WKY rats (4–5 weeks old) were immunized with the recombinant light chain of human MPO (1600 μg/kg; Cloud-Clone, Katy, TX, USA; group 1) or human native MPO (1600 μg/kg; RayBiotech, Peachtree Corners, GA, USA; group 2) on day 0. These rats were given an intraperitoneal injection of pertussis toxin (800 ng; Sigma-Aldrich, St. Louis, MO, USA) on days 0 and 2. A subgroup of group 1 was given an intraperitoneal injection of lipopolysaccharide (LPS; 100 μM/week; Sigma-Aldrich) through days 7 to 35. Urine samples were collected using a metabolic cage on day 40. All rats were euthanized on day 42.
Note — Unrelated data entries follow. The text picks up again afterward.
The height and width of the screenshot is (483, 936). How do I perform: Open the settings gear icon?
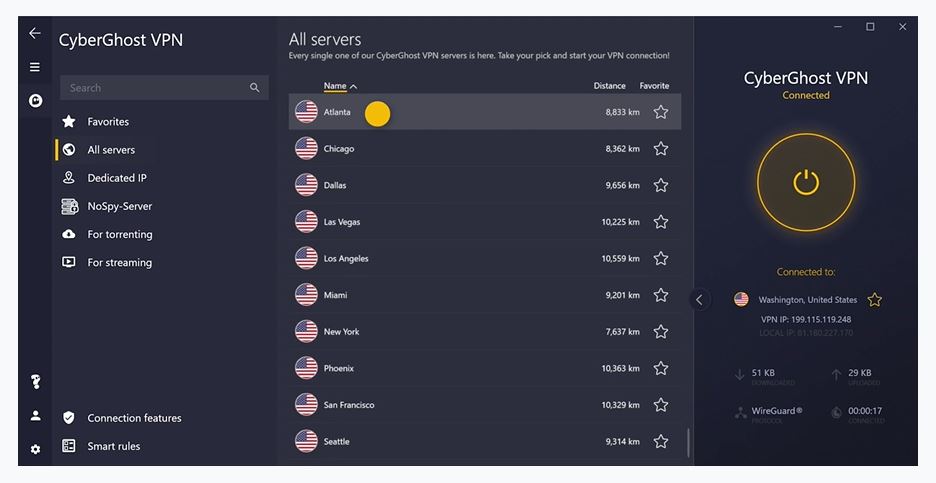(x=35, y=449)
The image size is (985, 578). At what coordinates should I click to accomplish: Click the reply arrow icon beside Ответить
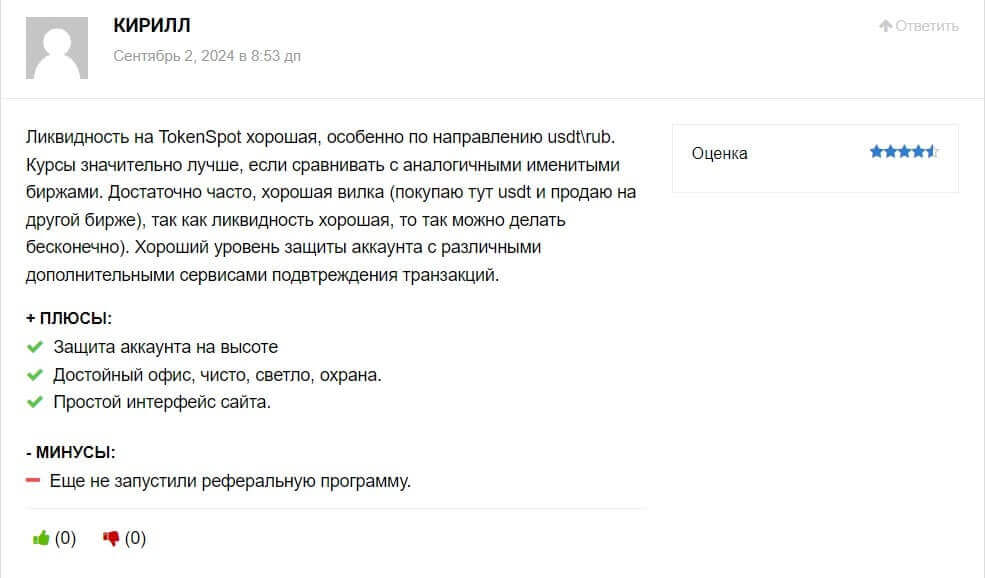coord(885,26)
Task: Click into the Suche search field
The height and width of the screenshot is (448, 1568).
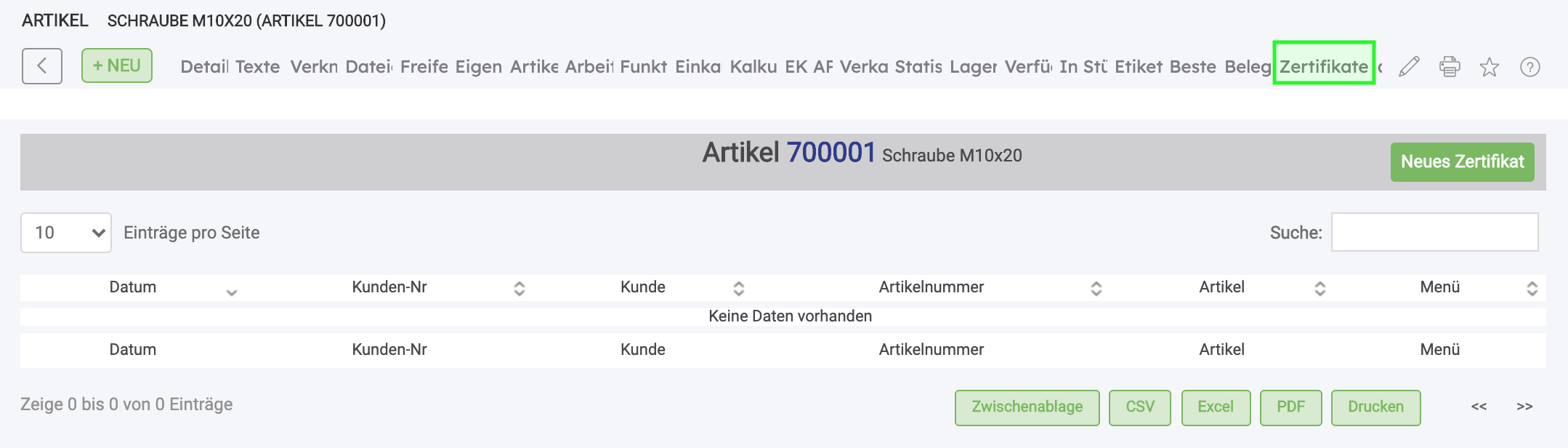Action: [x=1434, y=232]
Flow cytometry (FCM) using human neutrophils demonstrated the presence of ANCA in sera of group 2 but not group 1 (Fig. 1a). Correspondingly, sera of group 2 but not group 1 induced neutrophil extracellular traps (NETs) from tumor necrosis factor (TNF)-primed neutrophils (Fig. 1b). Immunoblot of neutrophil lysates demonstrated that antibody reactive with the MPO light chain (14 kDa) was produced in group 1, whereas antibodies reactive with the MPO heavy chain (59 kDa) and light chain (14 kDa) were produced in group 2 (Fig. 1c). The collective findings indicated that the anti-MPO light chain antibody produced in group 1 did not bind to native MPO. Renal tissue damage represented by hematuria and erythrocyte casts in renal tubules was evident in group 2 but not group 1 regardless of the disease boost by LPS (Fig. 1d, e). The degree of pulmonary hemorrhage that represents capillaritis in the lungs tended to be severe in group 2 compared to group 1 (Fig. 1f).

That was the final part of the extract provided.